Under this option, fusion energy systems would be licensed and regulated as utilization facilities (a category that includes existing fission plants). But to pursue this option, the Commission would need to define fusion energy systems as utilization facilities under its regulations through a rulemaking and develop a whole new set of technology-neutral regulations. The advantage of this approach would be that the NRC staff could apply a single regulatory framework to both fission and fusion reactors.

The disadvantage of categorizing fusion energy systems as utilization facilities is that it would subject them to several requirements currently applicable only to fission reactors, including Price-Anderson Act financial protection, foreign ownership and control restrictions, mandatory hearings, and operator licensing. These requirements would apply even if the risk of a release of radioactivity from the fusion energy system were small. This approach would also mean that states would have no role in the licensing and regulation of fusion energy systems, and significant NRC staff resources would be needed to develop a new regulatory structure.

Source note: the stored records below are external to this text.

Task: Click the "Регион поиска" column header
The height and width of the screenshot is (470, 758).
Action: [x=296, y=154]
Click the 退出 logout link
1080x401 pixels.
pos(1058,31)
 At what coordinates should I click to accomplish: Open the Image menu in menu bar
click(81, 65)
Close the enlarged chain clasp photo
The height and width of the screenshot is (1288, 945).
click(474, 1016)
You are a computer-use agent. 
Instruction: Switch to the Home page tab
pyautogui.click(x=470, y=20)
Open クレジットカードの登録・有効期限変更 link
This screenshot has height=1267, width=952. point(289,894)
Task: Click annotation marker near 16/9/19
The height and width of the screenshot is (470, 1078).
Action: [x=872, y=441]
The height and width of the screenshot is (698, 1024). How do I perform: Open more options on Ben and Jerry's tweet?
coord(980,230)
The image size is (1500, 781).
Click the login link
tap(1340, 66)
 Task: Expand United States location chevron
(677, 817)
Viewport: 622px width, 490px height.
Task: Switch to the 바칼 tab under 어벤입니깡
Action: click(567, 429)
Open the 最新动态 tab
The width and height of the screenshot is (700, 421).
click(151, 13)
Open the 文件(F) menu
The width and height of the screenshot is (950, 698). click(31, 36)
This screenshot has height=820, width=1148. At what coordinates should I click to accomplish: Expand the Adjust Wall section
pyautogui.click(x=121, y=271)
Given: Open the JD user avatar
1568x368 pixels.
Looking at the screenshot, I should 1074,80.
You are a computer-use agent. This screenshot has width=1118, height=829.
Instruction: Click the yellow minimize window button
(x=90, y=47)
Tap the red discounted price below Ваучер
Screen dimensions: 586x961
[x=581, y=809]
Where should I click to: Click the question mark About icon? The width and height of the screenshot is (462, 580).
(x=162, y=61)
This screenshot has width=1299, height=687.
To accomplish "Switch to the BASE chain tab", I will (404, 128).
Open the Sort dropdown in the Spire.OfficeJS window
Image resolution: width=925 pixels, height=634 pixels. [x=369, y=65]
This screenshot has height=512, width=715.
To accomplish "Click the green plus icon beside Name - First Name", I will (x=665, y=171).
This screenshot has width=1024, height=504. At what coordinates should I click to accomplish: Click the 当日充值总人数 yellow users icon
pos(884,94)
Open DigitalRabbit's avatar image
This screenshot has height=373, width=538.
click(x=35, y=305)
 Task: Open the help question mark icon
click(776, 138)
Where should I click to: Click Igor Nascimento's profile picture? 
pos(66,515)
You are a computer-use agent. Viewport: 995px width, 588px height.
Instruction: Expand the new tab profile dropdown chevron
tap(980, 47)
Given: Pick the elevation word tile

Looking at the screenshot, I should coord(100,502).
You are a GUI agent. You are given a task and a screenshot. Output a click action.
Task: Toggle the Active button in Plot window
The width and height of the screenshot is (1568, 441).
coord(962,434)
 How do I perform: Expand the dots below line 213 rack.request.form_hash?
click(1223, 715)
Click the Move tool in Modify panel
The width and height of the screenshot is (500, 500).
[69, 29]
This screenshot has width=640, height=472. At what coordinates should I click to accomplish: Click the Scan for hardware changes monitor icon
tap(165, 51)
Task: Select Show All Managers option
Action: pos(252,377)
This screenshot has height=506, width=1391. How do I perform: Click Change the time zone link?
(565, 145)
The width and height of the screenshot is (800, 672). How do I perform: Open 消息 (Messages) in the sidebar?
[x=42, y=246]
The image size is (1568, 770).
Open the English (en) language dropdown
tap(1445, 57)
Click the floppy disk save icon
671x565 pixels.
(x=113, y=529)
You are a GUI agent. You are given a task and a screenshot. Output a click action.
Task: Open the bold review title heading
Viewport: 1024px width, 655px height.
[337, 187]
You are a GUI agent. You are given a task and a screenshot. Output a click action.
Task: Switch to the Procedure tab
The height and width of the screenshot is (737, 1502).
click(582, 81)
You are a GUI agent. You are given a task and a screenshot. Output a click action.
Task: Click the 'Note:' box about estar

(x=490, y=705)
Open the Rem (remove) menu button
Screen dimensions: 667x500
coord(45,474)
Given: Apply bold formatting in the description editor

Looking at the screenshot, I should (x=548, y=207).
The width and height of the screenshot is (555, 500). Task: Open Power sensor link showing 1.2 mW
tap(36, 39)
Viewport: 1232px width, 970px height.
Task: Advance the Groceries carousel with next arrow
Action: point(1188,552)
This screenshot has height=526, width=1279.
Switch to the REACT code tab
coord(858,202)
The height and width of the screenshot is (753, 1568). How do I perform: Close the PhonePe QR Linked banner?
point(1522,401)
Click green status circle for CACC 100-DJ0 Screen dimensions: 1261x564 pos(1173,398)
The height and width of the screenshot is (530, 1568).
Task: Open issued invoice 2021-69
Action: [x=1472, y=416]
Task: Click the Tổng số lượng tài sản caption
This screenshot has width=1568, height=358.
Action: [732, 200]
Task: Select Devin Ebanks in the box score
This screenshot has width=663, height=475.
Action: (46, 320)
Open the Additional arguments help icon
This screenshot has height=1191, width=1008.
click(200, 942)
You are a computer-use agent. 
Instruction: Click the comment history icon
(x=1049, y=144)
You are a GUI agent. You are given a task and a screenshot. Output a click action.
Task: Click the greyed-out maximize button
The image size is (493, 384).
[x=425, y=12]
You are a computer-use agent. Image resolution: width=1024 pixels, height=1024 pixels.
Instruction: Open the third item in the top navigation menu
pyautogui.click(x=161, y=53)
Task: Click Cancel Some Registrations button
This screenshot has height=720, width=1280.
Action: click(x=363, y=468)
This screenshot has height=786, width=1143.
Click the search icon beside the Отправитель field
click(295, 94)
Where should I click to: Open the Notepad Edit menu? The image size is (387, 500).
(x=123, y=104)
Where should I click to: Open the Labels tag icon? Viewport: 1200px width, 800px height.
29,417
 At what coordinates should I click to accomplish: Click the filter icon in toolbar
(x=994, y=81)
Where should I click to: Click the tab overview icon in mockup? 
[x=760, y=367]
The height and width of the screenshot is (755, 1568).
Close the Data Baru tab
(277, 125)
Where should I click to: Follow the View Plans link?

Option 2: Regulate Under a Byproduct Material Framework

Under this option, fusion energy systems would be licensed under radioactive materials regulations, specifically the byproduct material regulations in Part 30. The main advantage of this approach is that it would require only a limited-scope rulemaking, which would be faster than developing a new regulatory structure. This would allow developers to proceed with a measure of regulatory certainty. It would also allow for NRC Agreement States to have a role in licensing these facilities.

According to the NRC staff, the disadvantages of this option are that some devices using certain technologies may fall outside the Atomic Energy Act’s byproduct material provisions, and larger fusion energy systems that present higher potential safety hazards may require specific license conditions to be appropriately regulated, creating regulatory uncertainty for some developers. The Fusion Industry Association’s position, however, is that this option could be used regardless of a fusion energy system’s size or technological approach.

Option 3: Regulate Under a Hybrid Framework

Under this option, the NRC staff would develop through rulemaking a framework for determining whether a fusion energy system should be regulated as a utilization facility or under a byproduct material approach. When an application is received, the characteristics of the system would be analyzed to determine which regulatory approach should apply.

The advantages of this approach are that it would encompass all fusion energy systems and would be a scalable regulatory approach. The regulations and associated guidance would provide developers with a measure of regulatory clarity. This approach would also provide Agreement States with input on licensing.

The disadvantages of this option are that it would involve a significant commitment of staff resources to develop the decision criteria and, until a framework is established, would create regulatory uncertainty for developers.

Awaiting Commission Action

The Commission must now decide whether to approve or disapprove these options. So far, only Commissioner Caputo has voted. Commissioner Caputo agreed with the Advisory Committee on Reactor Safeguards, which concluded that using the NRC byproduct material regulations in 10 CFR Part 30 “is appropriate for near term applications and will provide regulatory certainty while allowing for innovation and maturation” of fusion energy concepts. Commissioner Caputo strongly disapproved the NRC staff’s proposed hybrid approach (Option 3) and approved, with some modification, Option 2.

Commissioner Caputo would have the NRC staff conduct a limited-scope rulemaking to provide consistency across the National Materials Program that would regulate fusion under the byproduct material regulations. This would include defining “fusion” and “fusion energy system” in those regulations and updating the definition of “particle accelerator” to include material associated with the operation of a commercial fusion energy system. Under Commissioner Caputo’s approach, the NRC staff would also determine the appropriate security requirements for large quantities of tritium that could be stored at commercial fusion plants.

No action will be taken until the rest of the Commission votes.